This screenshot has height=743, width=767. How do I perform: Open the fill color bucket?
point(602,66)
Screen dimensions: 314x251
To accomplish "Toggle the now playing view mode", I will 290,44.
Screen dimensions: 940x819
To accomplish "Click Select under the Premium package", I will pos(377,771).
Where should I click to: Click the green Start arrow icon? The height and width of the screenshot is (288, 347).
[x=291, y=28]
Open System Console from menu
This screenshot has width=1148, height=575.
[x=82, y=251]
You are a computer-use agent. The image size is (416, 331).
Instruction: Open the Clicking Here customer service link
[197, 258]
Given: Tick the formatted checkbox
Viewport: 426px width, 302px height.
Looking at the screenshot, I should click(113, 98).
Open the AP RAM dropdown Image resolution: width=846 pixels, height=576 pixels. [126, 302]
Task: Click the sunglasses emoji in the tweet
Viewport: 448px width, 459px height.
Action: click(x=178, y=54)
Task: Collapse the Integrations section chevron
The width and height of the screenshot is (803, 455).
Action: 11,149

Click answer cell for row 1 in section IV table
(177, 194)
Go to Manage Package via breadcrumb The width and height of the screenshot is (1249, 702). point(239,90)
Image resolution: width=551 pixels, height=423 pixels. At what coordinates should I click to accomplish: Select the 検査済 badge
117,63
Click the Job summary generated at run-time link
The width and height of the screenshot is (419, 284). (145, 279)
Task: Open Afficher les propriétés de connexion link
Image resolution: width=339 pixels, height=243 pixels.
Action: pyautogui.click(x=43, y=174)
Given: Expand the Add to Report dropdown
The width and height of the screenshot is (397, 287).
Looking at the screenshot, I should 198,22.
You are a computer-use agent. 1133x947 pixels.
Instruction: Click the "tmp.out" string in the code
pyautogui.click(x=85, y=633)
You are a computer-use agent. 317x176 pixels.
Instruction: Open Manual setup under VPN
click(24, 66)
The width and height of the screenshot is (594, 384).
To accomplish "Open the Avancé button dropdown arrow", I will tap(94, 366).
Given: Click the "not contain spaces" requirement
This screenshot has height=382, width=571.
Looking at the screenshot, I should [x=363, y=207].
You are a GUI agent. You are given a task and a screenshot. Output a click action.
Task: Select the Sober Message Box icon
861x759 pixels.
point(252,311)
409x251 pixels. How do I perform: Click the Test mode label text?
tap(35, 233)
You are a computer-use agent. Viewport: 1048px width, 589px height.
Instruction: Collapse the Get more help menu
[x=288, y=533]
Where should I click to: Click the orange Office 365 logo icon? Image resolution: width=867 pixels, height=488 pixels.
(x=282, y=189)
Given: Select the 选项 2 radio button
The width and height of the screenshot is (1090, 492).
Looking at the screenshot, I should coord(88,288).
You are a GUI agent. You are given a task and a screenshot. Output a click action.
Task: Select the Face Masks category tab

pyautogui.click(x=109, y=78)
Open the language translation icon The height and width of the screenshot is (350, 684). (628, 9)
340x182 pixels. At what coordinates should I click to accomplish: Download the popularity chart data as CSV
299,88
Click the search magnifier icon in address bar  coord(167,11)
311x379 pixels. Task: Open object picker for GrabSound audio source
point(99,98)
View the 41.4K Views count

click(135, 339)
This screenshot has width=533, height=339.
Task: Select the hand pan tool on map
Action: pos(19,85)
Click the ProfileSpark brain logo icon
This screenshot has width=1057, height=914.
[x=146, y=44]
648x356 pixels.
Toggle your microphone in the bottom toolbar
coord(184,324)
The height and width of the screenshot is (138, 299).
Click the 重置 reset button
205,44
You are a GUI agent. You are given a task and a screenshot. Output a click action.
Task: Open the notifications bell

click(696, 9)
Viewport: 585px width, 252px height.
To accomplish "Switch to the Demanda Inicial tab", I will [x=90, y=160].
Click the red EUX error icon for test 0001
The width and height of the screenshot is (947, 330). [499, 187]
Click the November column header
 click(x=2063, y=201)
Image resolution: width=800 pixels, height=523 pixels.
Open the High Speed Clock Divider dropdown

☆ ☆ ☆ ☆ ☆

## EXERCISE DETAILS
Set the entries above down once more, exactly as they stand.

## YOUR SOLUTION
This screenshot has height=743, width=767. How do I perform: Open the fill color bucket?
point(602,66)
Screen dimensions: 314x251
To accomplish "Toggle the now playing view mode", I will 290,44.
Screen dimensions: 940x819
To accomplish "Click Select under the Premium package", I will pos(377,771).
Where should I click to: Click the green Start arrow icon? The height and width of the screenshot is (288, 347).
[x=291, y=28]
Open System Console from menu
This screenshot has width=1148, height=575.
[x=82, y=251]
You are a computer-use agent. The image size is (416, 331).
Instruction: Open the Clicking Here customer service link
[197, 258]
Given: Tick the formatted checkbox
Viewport: 426px width, 302px height.
Looking at the screenshot, I should click(113, 98).
Open the AP RAM dropdown Image resolution: width=846 pixels, height=576 pixels. [126, 302]
Task: Click the sunglasses emoji in the tweet
Viewport: 448px width, 459px height.
Action: click(x=178, y=54)
Task: Collapse the Integrations section chevron
The width and height of the screenshot is (803, 455).
Action: 11,149

Click answer cell for row 1 in section IV table
(177, 194)
Go to Manage Package via breadcrumb The width and height of the screenshot is (1249, 702). point(239,90)
Image resolution: width=551 pixels, height=423 pixels. At what coordinates should I click to accomplish: Select the 検査済 badge
117,63
Click the Job summary generated at run-time link
The width and height of the screenshot is (419, 284). (145, 279)
Task: Open Afficher les propriétés de connexion link
Image resolution: width=339 pixels, height=243 pixels.
Action: pyautogui.click(x=43, y=174)
Given: Expand the Add to Report dropdown
The width and height of the screenshot is (397, 287).
Looking at the screenshot, I should 198,22.
You are a computer-use agent. 1133x947 pixels.
Instruction: Click the "tmp.out" string in the code
pyautogui.click(x=85, y=633)
You are a computer-use agent. 317x176 pixels.
Instruction: Open Manual setup under VPN
click(24, 66)
The width and height of the screenshot is (594, 384).
To accomplish "Open the Avancé button dropdown arrow", I will tap(94, 366).
Given: Click the "not contain spaces" requirement
This screenshot has height=382, width=571.
Looking at the screenshot, I should [x=363, y=207].
You are a GUI agent. You are given a task and a screenshot. Output a click action.
Task: Select the Sober Message Box icon
861x759 pixels.
point(252,311)
409x251 pixels. How do I perform: Click the Test mode label text?
tap(35, 233)
You are a computer-use agent. Viewport: 1048px width, 589px height.
Instruction: Collapse the Get more help menu
[x=288, y=533]
Where should I click to: Click the orange Office 365 logo icon? Image resolution: width=867 pixels, height=488 pixels.
(x=282, y=189)
Given: Select the 选项 2 radio button
The width and height of the screenshot is (1090, 492).
Looking at the screenshot, I should coord(88,288).
You are a GUI agent. You are given a task and a screenshot. Output a click action.
Task: Select the Face Masks category tab

pyautogui.click(x=109, y=78)
Open the language translation icon The height and width of the screenshot is (350, 684). (628, 9)
340x182 pixels. At what coordinates should I click to accomplish: Download the popularity chart data as CSV
299,88
Click the search magnifier icon in address bar  coord(167,11)
311x379 pixels. Task: Open object picker for GrabSound audio source
point(99,98)
View the 41.4K Views count

click(135, 339)
This screenshot has width=533, height=339.
Task: Select the hand pan tool on map
Action: pos(19,85)
Click the ProfileSpark brain logo icon
This screenshot has width=1057, height=914.
[x=146, y=44]
648x356 pixels.
Toggle your microphone in the bottom toolbar
coord(184,324)
The height and width of the screenshot is (138, 299).
Click the 重置 reset button
205,44
You are a GUI agent. You are given a task and a screenshot. Output a click action.
Task: Open the notifications bell

click(696, 9)
Viewport: 585px width, 252px height.
To accomplish "Switch to the Demanda Inicial tab", I will [x=90, y=160].
Click the red EUX error icon for test 0001
The width and height of the screenshot is (947, 330). [499, 187]
Click the November column header
 click(x=2063, y=201)
Image resolution: width=800 pixels, height=523 pixels.
Open the High Speed Clock Divider dropdown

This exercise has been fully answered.